Tabur Bunga di Samudra Namrole, Polres Bursel Kenang Jasa Pahlawan dan Pejuang Bangsa

NAMROLE, Ambontoday.com – Hamparan laut biru di Teluk Namrole kembali menjadi saksi penghormatan kepada para pahlawan bangsa. Di antara riak ombak yang berkejaran kelopak-kelopak bunga perlahan hanyut, membawa doa, rasa hormat, dan kenangan bagi mereka yang telah mengorbankan jiwa demi tegaknya Negara Kesatuan Republik Indonesia.

Dalam rangka memperingati Hari Ulang Tahun (HUT) Bhayangkara ke-79, Polres Buru Selatan menggelar prosesi tabur bunga di Pelabuhan Namrole, Senin (29/6/2026). Upacara berlangsung khidmat dan dipimpin langsung oleh Wakapolres Buru Selatan.

Upacara dipimpin oleh Wakapolres Buru Selatan, KOMPOL Syarifuddin, S.Sos, selaku Inspektur Upacara. Bertindak sebagai Perwira Upacara AKP Donal Ilely, S.H., sedangkan Komandan Upacara dijabat oleh IPDA Denny Kweeniawan.

Kegiatan tersebut dihadiri oleh Kabag Ops Polres Buru Selatan KOMPOL Rifal Efendy Adikusuma, S.H., M.H., para Pejabat Utama (PJU) Polres Buru Selatan, personel Brimob Kompi 3 Batalyon A Pelopor, personel Polres Buru Selatan, Bhayangkari Cabang Buru Selatan, serta unsur Perhubungan Laut.

Rangkaian upacara diawali dengan laporan Komandan Upacara, penghormatan kepada arwah para pahlawan, mengheningkan cipta, pelarungan karangan bunga oleh Inspektur Upacara yang dilanjutkan dengan tabur bunga sebagai bentuk penghormatan dan penghargaan atas jasa-jasa para pahlawan yang telah gugur demi bangsa dan negara.
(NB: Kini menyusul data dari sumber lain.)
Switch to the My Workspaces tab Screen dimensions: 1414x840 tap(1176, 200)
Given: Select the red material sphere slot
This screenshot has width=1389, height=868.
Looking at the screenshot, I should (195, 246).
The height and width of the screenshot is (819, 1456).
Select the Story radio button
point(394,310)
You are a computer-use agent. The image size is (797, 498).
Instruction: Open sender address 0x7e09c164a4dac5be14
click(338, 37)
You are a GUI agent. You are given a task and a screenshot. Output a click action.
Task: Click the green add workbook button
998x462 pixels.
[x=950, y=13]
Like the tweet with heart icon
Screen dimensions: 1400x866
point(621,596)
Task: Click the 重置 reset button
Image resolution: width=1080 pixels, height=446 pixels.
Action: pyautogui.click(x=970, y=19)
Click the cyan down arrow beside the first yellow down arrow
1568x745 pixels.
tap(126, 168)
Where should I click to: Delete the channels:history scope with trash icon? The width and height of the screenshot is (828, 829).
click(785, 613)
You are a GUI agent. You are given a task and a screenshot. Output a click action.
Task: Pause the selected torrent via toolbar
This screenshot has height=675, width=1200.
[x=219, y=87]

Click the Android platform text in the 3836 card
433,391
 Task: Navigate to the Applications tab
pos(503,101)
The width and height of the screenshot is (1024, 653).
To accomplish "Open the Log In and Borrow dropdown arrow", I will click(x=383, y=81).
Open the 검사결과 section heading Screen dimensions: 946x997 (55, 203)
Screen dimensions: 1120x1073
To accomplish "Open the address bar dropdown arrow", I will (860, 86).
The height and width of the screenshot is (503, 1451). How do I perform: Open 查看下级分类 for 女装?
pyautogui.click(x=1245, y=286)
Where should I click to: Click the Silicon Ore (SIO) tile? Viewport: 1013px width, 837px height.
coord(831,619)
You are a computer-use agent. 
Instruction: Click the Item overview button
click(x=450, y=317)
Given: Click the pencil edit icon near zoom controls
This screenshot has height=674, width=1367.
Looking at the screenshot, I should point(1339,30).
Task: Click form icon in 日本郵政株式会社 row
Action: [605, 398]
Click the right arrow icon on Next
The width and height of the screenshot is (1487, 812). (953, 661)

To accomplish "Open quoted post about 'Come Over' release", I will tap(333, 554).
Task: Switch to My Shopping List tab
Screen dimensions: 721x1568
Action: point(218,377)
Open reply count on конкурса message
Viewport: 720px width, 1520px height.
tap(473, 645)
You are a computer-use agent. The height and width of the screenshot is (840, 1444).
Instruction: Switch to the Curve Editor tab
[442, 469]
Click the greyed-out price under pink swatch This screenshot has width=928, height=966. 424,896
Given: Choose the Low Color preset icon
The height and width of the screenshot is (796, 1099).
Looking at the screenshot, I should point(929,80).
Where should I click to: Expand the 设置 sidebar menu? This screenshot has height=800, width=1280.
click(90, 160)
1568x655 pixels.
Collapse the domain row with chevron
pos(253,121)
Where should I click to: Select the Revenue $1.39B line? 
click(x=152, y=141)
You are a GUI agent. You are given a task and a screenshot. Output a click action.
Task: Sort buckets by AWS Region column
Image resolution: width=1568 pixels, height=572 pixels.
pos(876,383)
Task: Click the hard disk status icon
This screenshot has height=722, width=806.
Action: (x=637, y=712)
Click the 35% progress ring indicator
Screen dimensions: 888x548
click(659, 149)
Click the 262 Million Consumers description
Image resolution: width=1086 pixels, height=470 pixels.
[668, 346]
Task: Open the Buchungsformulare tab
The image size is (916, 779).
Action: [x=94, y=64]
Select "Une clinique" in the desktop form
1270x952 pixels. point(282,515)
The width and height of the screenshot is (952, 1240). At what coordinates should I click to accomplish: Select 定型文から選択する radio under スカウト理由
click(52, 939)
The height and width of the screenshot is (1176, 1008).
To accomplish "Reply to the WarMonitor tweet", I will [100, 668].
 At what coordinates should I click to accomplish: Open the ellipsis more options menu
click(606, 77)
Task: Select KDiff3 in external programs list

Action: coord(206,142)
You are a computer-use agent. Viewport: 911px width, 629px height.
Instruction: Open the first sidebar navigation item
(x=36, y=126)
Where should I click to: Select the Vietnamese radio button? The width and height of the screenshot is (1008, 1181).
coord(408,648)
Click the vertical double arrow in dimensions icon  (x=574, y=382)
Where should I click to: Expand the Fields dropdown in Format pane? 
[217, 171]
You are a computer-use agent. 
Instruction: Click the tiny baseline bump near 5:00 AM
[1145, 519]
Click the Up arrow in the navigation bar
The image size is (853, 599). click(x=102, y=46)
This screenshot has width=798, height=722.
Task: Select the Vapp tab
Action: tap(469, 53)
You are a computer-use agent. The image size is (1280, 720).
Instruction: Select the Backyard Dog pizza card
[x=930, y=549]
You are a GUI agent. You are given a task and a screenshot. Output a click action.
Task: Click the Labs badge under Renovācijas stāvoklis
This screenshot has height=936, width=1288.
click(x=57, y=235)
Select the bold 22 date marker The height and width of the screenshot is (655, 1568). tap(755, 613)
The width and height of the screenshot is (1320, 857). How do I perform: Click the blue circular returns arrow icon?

Kegiatan kemudian ditutup dengan doa dan pembubaran pasukan.
___
Kegiatan tersebut diikuti jajaran pejabat utama dan personel Polres Buru Selatan, personel Brimob, pegawai Pelabuhan Namrole, serta Bhayangkari Cabang Buru Selatan yang bersama-sama memberikan penghormatan kepada arwah para pahlawan dan pejuang bangsa.

Kelopak-kelopak bunga yang mengapung di permukaan laut seakan menjadi simbol keikhlasan, penghormatan, dan rasa terima kasih atas pengabdian tanpa pamrih yang telah diwariskan kepada generasi penerus.
Di tanah Lolik Lalen Fedak Fena, laut bukan sekadar bentangan air yang memisahkan pulau-pulau.

Baca Juga  Golkar Buru Selatan Geram: Polisi Jangan Diam, Tangkap Pelaku

Laut adalah ruang sejarah, tempat para pelaut, pejuang, dan anak negeri menorehkan jejak perjuangan. Karena itu, tabur bunga di Samudra Namrole bukan hanya seremoni tahunan, melainkan pengingat bahwa kemerdekaan dan keamanan yang dinikmati hari ini lahir dari pengorbanan mereka yang rela mengabdikan hidupnya untuk bangsa.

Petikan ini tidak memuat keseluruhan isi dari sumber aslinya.